Work to be completed
Lines holding the string "column" are the ones to copy; find them all in the data.

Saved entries
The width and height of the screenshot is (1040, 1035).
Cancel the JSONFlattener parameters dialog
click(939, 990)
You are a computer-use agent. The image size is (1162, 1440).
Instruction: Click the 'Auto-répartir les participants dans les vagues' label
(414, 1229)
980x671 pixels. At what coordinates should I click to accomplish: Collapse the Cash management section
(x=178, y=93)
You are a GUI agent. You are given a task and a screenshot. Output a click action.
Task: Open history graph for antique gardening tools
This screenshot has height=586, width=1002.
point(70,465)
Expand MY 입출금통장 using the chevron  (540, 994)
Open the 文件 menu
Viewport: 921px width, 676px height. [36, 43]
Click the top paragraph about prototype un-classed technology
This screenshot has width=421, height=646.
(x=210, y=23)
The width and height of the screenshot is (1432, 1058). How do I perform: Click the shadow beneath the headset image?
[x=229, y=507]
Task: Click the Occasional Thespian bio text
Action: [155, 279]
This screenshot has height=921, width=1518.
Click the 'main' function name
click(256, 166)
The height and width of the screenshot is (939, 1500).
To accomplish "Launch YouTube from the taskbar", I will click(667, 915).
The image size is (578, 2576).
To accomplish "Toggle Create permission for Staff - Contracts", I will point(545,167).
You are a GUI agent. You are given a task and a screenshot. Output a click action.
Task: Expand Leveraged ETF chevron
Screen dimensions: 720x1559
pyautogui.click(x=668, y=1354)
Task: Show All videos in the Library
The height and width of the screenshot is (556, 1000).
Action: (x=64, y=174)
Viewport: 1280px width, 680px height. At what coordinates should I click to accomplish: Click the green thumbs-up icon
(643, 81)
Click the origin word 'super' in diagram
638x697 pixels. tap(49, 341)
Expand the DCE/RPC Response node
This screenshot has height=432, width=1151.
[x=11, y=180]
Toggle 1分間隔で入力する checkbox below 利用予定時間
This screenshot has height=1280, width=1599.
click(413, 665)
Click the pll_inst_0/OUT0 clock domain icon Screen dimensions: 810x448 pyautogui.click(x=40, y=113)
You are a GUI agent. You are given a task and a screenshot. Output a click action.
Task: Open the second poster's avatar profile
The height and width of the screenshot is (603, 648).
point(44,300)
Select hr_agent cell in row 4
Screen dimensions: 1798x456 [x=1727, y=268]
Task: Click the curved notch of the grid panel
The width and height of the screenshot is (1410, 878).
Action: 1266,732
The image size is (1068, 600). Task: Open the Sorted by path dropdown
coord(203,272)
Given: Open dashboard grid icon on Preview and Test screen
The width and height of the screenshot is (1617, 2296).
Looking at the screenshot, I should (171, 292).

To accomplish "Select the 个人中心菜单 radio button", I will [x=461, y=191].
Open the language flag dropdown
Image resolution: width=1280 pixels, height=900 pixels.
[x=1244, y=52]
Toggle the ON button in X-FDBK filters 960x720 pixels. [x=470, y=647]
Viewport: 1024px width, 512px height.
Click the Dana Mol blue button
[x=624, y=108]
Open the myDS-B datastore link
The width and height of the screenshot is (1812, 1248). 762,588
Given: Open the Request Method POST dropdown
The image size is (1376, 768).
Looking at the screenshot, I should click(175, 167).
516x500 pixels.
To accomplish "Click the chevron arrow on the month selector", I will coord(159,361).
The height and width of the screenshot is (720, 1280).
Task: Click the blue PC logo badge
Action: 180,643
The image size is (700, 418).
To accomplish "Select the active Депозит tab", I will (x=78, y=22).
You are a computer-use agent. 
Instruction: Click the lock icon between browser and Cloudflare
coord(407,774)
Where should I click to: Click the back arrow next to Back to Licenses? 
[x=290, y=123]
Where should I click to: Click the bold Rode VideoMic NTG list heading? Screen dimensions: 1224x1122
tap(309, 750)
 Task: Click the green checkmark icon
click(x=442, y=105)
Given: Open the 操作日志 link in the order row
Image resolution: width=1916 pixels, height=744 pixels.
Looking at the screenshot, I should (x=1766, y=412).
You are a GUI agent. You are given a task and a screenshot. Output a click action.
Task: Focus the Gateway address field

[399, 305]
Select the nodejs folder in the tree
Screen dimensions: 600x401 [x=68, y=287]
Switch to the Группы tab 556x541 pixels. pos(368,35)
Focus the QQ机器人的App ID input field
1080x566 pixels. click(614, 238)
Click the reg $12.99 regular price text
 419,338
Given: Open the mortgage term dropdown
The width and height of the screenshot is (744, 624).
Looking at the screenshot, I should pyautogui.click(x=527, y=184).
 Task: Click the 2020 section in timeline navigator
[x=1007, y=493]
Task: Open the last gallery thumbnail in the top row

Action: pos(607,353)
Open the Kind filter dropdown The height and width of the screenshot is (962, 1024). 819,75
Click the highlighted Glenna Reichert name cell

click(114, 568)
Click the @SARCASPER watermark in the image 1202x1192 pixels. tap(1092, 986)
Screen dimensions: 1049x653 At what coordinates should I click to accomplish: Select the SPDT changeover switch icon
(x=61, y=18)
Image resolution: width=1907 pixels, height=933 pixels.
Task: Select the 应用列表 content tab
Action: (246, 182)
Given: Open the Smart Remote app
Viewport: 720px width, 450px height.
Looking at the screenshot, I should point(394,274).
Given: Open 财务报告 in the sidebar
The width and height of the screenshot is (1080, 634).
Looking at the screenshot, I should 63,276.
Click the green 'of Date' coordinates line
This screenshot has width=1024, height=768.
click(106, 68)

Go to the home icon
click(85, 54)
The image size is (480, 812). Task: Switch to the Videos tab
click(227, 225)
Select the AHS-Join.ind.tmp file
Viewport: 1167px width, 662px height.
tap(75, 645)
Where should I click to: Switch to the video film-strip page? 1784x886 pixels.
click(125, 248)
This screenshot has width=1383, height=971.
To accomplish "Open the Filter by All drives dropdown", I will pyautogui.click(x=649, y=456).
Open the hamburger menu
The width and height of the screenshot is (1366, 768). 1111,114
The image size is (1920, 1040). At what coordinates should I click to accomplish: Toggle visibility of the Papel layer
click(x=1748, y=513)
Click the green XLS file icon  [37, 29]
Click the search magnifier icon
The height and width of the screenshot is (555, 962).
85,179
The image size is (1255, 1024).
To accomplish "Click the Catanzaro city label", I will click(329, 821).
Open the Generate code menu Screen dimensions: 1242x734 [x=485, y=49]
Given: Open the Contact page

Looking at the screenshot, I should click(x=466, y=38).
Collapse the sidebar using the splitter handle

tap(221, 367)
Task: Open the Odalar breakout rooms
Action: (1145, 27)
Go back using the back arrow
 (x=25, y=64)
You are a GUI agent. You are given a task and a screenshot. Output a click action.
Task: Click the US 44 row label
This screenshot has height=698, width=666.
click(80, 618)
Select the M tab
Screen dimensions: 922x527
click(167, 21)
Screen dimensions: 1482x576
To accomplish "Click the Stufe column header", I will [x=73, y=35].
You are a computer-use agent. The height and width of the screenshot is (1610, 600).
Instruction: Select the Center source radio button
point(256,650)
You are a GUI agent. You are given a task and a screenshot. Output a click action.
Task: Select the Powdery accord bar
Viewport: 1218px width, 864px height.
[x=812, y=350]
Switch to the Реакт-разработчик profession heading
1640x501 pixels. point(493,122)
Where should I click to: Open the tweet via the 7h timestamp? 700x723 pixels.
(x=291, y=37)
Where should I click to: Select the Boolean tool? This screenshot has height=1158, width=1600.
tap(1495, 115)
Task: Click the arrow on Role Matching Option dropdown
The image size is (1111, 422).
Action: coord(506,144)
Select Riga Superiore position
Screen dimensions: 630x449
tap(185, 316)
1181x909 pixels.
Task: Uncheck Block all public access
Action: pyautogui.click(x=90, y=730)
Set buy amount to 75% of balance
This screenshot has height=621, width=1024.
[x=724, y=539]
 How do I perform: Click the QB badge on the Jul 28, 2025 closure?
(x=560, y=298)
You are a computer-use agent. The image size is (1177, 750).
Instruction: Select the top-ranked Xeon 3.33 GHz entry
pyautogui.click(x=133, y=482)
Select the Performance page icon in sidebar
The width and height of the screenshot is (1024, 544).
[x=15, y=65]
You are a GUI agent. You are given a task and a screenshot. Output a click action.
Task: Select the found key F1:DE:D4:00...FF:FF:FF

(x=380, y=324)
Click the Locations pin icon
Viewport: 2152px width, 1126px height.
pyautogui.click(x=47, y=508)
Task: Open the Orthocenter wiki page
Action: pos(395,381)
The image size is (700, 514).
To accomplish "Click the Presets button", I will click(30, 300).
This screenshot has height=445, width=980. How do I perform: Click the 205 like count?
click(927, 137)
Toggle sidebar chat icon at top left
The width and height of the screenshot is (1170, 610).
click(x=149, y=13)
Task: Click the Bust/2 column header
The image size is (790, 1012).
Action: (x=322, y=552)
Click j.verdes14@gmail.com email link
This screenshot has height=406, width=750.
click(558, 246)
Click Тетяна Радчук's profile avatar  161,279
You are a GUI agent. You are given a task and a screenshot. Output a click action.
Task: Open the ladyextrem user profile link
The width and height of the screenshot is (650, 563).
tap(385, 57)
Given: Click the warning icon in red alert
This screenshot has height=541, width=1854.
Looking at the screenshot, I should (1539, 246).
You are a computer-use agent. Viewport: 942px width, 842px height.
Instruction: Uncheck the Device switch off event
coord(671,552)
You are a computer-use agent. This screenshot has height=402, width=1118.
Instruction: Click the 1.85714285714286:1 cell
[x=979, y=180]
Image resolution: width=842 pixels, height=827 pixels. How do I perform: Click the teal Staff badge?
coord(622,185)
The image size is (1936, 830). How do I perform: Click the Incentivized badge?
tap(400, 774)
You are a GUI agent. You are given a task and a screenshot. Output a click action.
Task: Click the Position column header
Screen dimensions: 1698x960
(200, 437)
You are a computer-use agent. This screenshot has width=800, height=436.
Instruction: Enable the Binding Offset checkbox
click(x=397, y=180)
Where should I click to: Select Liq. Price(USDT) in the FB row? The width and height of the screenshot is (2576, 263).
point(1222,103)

Solution for this task
To accomplish "Click the Stufe column header", I will [x=73, y=35].
Task: Click the Bust/2 column header
Task: Click the Position column header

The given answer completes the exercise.